Three prominent non-Jewish Congressmen advised more than 600 college students gathered here to lobby on behalf of Soviet Jews that their efforts are vital to the success of their cause and important to America’s policy on human rights.
Senators Orrin Hatch (R. Utah), Dennis De-Concini (D. Ariz.) and Rep. Jack Kemp (R. NY) addressed the eighth annual International Student Solidarity Day for Soviet Jewry last Thursday.
The gathering was coordinated by the Student Coalition for Soviet Jewry in cooperation with the National Conference on Soviet Jewry, the Union of Councils for Soviet Jews, the Student Struggle for Soviet Jewry, and the B’nai B’rith Hillel Foundations. The students, from some 50 colleges across the country, represented 37 states. During their stay they visited about 200 Congressmen.
Hatch, who is a Mormon, termed the student’s lobbying efforts important and noted that his own awareness of the plight of Soviet Jews was brought about by last year’s gathering of college students here. He pledged to help the campus coalition “in every way I can” and said he believes that the U.S. should link human rights to its relations with the Soviet Union.

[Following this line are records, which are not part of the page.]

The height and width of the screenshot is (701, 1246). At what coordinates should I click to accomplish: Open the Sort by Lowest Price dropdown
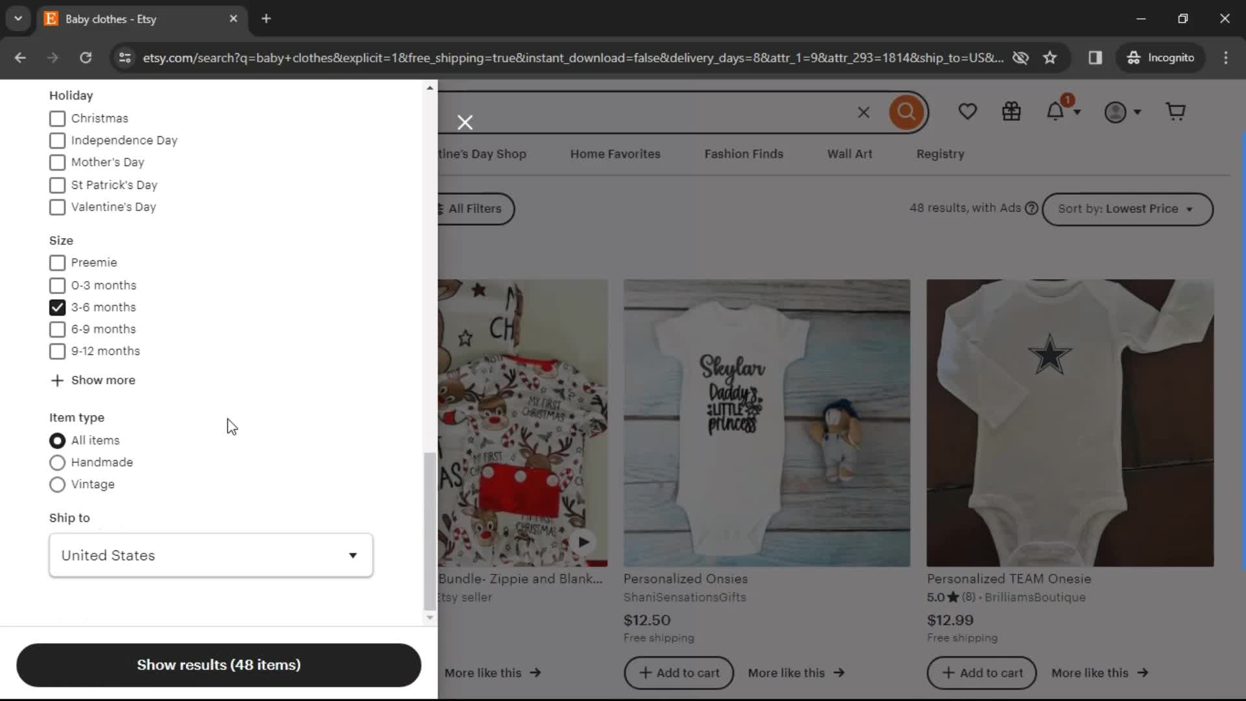coord(1123,209)
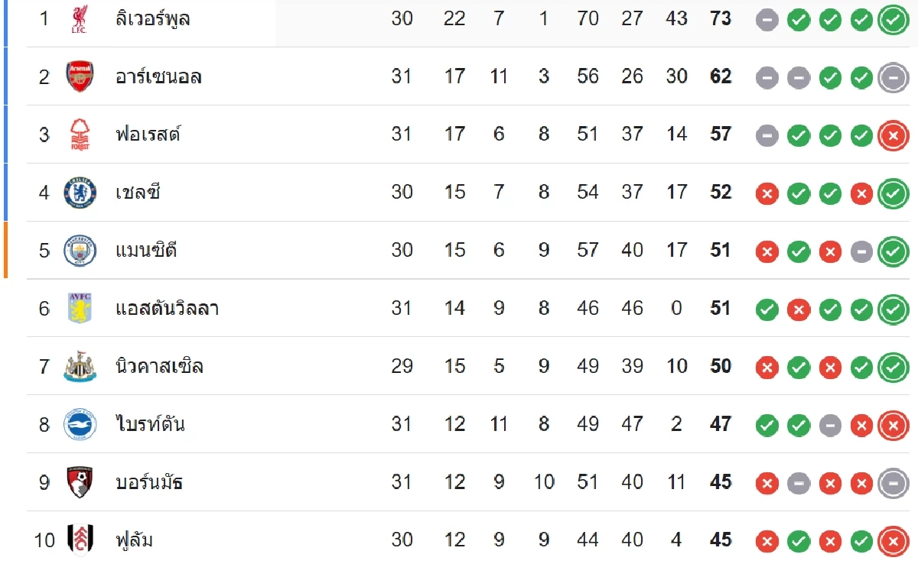Click Man City's grey draw form icon
This screenshot has height=564, width=918.
(861, 251)
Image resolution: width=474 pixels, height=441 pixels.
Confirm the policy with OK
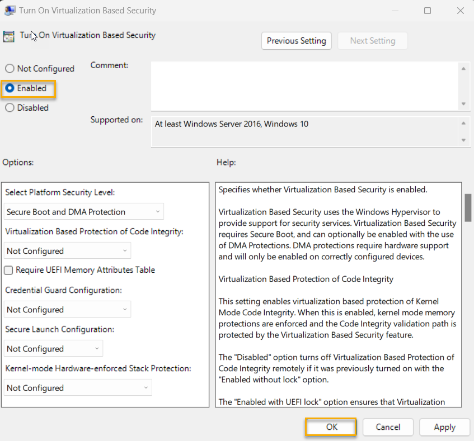[x=331, y=426]
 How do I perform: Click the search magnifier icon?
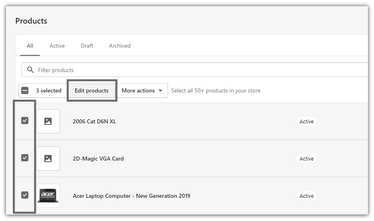pyautogui.click(x=30, y=70)
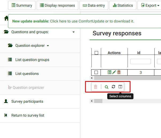Go to Data entry screen
This screenshot has width=161, height=138.
[x=94, y=5]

OBLIGATION TO BE THE VOICE OF SOVIET JEWS
Kemp told the collegians that “it is important to recognize that we have an obligation to be the voice” of Soviet Jews. He noted that when Soviet Jews attempt to speak out on their own behalf, they Frequently are imprisoned or confined to mental hospitals. “If we don’t speak out, nobody will,” he declared.
“It is essential,” Kemp emphasized, to lobby everyone: conservatives, people from Kansas as well as New York and others who seem “unlikely” supporters of the cause. “There is no issue more unifying than the struggle for human rights,” he stated.
“America cannot be America if it does not stand up for human rights, one of its foundations,” Kemp declared. “Israel and the United States are one, Jew and gentile are one. It is our obligation to fight for human rights.”
DeConcini said that he and his staff have written frequently to Soviet leaders, including the late Yuri Andropov. Quoting a Soviet Jew with whom he exchanged letters, DeConcini said: “Our only hope is that you keep in contact with us.”